Please reproduce the entries below exactly, starting at the first line and ending with the line that holds "Given: Copy the Span ID bff6449589ec0e3c".

═══ RECORDS PROVIDED

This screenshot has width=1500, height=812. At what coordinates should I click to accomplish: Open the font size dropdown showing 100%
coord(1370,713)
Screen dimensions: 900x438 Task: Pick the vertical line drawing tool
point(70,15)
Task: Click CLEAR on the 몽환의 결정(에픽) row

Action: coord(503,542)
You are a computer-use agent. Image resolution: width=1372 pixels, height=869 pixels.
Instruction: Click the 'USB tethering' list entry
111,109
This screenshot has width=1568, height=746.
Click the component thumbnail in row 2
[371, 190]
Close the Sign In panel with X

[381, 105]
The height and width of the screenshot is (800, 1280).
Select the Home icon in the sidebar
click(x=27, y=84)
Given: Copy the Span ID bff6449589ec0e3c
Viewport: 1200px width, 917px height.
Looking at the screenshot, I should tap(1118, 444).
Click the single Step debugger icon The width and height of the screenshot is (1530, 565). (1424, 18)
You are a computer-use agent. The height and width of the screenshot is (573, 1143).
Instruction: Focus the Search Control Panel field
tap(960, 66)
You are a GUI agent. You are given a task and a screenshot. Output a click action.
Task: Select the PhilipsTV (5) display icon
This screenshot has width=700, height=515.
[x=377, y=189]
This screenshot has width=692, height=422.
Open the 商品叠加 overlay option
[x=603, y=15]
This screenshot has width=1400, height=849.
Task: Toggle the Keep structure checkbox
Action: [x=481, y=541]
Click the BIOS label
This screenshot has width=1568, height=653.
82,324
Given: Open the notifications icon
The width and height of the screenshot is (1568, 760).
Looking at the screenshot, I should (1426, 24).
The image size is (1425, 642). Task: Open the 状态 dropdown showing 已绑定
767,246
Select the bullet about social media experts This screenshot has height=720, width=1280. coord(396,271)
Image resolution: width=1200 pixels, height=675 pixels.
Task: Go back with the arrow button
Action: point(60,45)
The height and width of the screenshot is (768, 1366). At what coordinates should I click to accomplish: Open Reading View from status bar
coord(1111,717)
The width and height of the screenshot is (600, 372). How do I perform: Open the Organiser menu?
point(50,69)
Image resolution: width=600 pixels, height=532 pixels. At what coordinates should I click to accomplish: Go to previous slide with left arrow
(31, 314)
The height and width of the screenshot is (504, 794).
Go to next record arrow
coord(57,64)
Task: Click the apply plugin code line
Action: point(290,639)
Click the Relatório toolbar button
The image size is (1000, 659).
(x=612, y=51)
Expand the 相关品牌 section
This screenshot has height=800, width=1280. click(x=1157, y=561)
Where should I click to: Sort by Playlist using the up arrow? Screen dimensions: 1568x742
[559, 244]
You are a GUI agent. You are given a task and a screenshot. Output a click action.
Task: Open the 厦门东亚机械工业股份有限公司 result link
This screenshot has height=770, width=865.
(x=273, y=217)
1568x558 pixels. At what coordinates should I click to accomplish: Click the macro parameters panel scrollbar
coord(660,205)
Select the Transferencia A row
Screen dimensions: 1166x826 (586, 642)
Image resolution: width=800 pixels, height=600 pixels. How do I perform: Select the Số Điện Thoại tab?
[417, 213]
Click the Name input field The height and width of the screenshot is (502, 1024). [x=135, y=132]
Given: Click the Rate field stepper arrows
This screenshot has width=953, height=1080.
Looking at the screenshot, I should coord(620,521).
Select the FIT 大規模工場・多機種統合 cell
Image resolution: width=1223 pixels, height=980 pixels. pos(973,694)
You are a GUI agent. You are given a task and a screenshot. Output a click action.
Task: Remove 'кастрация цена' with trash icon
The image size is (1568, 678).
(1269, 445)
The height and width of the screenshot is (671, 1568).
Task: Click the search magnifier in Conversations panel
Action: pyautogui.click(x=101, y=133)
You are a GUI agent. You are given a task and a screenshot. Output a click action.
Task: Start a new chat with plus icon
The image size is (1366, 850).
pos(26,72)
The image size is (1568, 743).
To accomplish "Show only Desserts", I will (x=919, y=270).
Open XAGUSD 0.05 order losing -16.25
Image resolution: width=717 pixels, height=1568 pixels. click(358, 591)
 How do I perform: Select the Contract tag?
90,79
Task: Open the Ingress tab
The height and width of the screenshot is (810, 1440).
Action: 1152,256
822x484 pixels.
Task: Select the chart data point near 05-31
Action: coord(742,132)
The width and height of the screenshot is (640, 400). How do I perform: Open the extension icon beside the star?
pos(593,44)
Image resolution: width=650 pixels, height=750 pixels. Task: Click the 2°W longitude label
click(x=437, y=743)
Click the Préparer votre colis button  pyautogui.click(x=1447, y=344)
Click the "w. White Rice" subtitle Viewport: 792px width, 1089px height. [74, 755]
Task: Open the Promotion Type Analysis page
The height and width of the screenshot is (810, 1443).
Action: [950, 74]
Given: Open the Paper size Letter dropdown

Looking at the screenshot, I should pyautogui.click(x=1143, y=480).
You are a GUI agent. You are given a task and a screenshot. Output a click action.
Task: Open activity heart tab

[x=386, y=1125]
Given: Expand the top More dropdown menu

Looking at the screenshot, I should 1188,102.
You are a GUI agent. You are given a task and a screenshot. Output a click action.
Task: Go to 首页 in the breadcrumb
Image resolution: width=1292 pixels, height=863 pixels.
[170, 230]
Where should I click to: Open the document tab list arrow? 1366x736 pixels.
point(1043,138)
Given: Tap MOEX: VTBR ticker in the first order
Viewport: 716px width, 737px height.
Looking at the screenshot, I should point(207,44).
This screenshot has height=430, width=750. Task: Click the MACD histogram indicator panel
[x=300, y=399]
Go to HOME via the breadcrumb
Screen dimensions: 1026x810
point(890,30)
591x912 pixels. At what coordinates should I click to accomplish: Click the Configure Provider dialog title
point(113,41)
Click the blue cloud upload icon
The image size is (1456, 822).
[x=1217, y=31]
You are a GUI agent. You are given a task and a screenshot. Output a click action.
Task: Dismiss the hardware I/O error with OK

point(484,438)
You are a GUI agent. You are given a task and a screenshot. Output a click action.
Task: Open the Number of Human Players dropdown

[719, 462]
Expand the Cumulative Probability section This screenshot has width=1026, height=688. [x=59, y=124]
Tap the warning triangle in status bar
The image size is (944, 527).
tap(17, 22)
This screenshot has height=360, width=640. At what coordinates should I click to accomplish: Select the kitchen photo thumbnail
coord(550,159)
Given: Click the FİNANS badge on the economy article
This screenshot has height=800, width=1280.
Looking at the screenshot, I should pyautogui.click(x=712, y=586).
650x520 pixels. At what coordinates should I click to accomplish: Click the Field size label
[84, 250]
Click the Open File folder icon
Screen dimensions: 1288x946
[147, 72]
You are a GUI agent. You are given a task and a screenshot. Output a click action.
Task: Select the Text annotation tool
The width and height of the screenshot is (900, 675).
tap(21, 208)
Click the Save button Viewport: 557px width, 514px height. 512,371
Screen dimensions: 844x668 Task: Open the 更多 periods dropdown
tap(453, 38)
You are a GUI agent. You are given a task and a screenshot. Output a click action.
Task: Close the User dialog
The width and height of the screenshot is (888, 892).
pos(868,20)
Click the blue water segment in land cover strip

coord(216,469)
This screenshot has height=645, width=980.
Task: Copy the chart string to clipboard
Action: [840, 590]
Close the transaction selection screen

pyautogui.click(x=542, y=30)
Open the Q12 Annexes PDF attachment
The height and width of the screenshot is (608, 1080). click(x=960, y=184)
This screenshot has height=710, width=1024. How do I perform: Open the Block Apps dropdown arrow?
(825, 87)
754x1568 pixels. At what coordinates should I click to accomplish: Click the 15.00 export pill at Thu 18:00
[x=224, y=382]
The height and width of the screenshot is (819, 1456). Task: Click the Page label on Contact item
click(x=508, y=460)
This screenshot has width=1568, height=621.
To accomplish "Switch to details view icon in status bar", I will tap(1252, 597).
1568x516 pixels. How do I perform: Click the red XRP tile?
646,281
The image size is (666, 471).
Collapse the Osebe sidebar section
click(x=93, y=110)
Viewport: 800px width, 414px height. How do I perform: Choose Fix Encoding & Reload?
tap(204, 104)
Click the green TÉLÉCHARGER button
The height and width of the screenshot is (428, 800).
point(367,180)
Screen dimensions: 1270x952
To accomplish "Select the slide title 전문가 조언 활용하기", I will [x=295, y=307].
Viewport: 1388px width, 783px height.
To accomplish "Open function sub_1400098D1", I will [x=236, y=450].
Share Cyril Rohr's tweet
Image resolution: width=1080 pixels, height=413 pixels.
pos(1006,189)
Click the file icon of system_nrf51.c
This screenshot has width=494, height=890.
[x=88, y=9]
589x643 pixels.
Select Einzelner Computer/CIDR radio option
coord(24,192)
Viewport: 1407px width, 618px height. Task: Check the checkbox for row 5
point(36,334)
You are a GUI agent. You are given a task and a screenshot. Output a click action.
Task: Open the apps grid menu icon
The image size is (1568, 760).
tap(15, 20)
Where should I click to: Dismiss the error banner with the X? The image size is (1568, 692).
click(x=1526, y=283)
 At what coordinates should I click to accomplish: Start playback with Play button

══════

SOLUTION TO THIS EXERCISE =>
This screenshot has width=1500, height=812. At what coordinates should I click to accomplish: Open the font size dropdown showing 100%
coord(1370,713)
Screen dimensions: 900x438 Task: Pick the vertical line drawing tool
point(70,15)
Task: Click CLEAR on the 몽환의 결정(에픽) row

Action: coord(503,542)
You are a computer-use agent. Image resolution: width=1372 pixels, height=869 pixels.
Instruction: Click the 'USB tethering' list entry
111,109
This screenshot has width=1568, height=746.
Click the component thumbnail in row 2
[371, 190]
Close the Sign In panel with X

[381, 105]
The height and width of the screenshot is (800, 1280).
Select the Home icon in the sidebar
click(x=27, y=84)
Given: Copy the Span ID bff6449589ec0e3c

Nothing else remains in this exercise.